» **Listed entries**
= = = = = = =
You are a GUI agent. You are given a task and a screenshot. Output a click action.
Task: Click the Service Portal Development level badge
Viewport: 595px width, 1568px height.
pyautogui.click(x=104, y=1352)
= = = = = = =
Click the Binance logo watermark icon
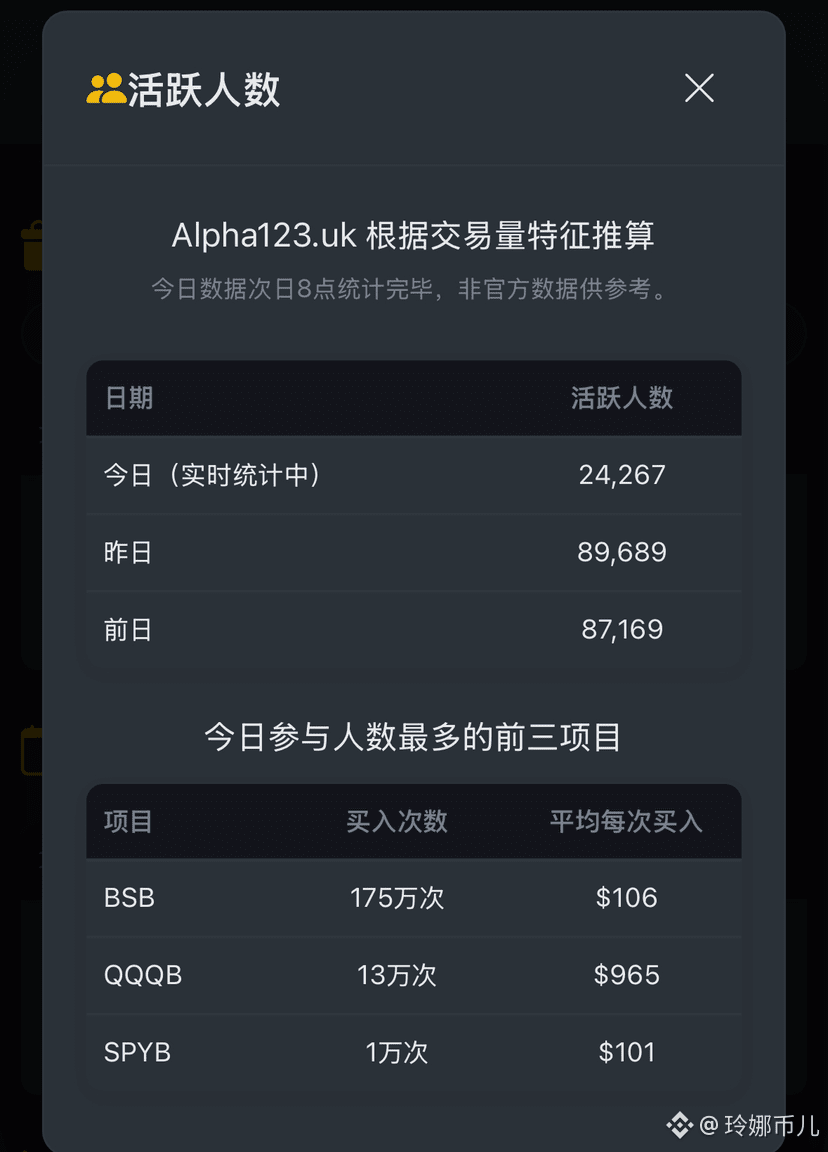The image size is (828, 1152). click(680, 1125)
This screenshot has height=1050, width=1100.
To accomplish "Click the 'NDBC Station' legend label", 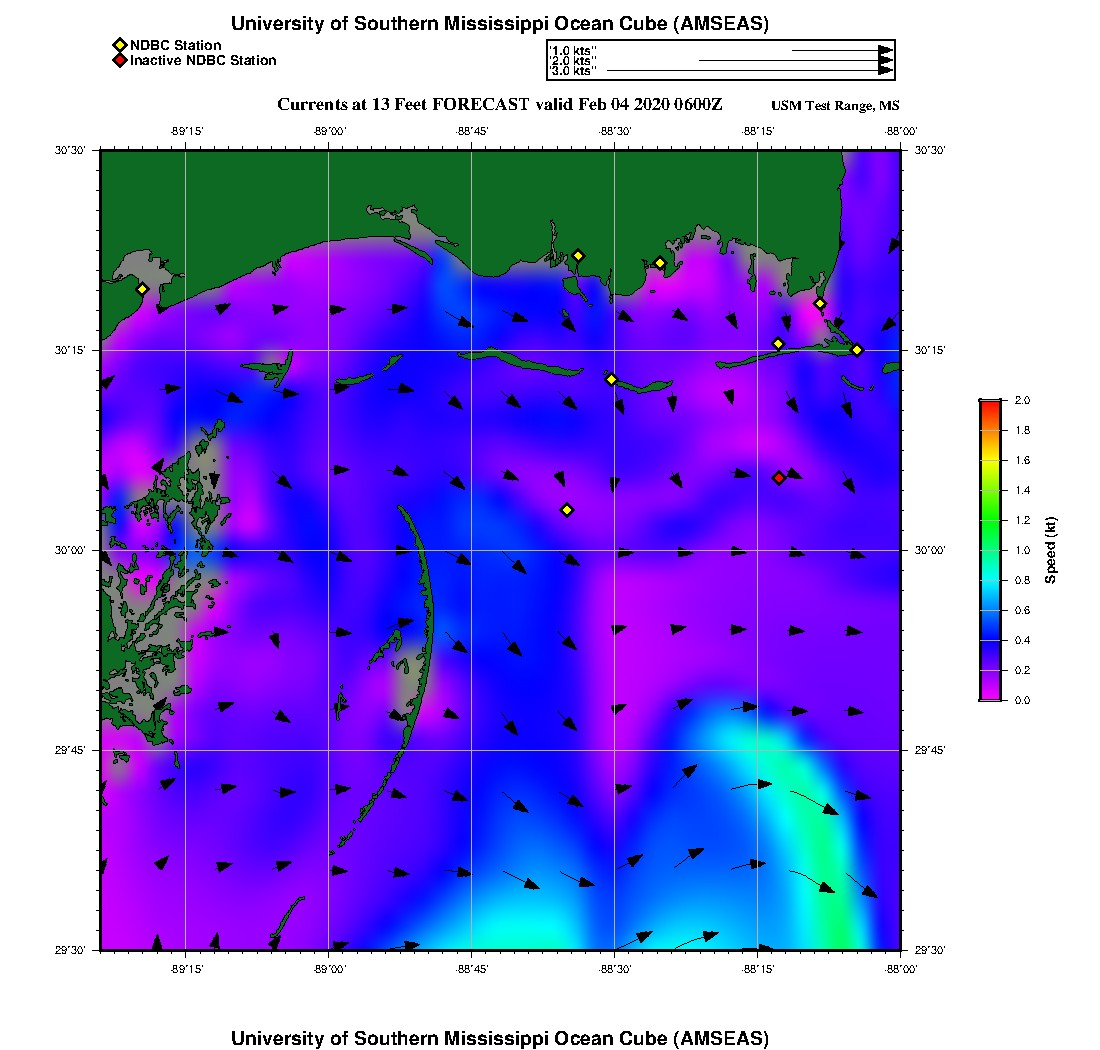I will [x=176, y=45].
= = = = = = =
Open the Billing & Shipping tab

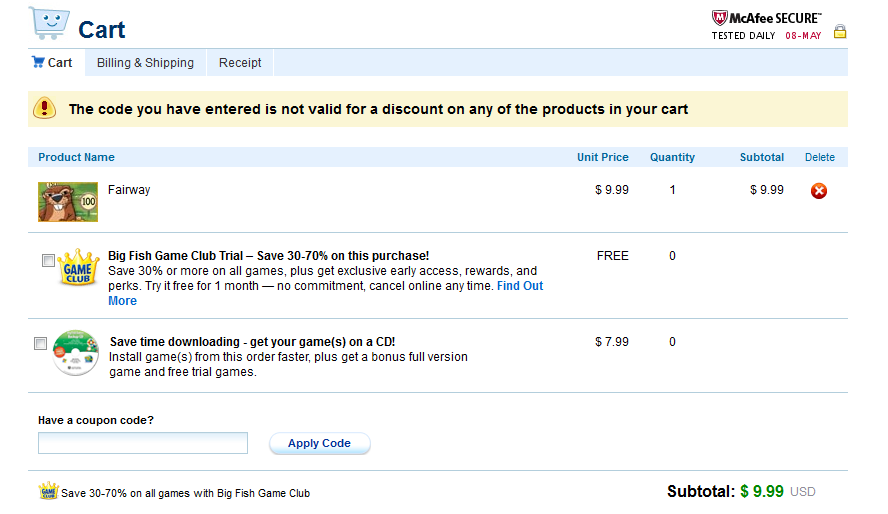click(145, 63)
= = = = = = =
» **About this exercise**
Starting from the data above, filter for lines with "screenshot" and copy each one.

» **Response area**
You are a GUI agent. You are given a task and a screenshot. Output a click action.
This screenshot has height=1050, width=1100.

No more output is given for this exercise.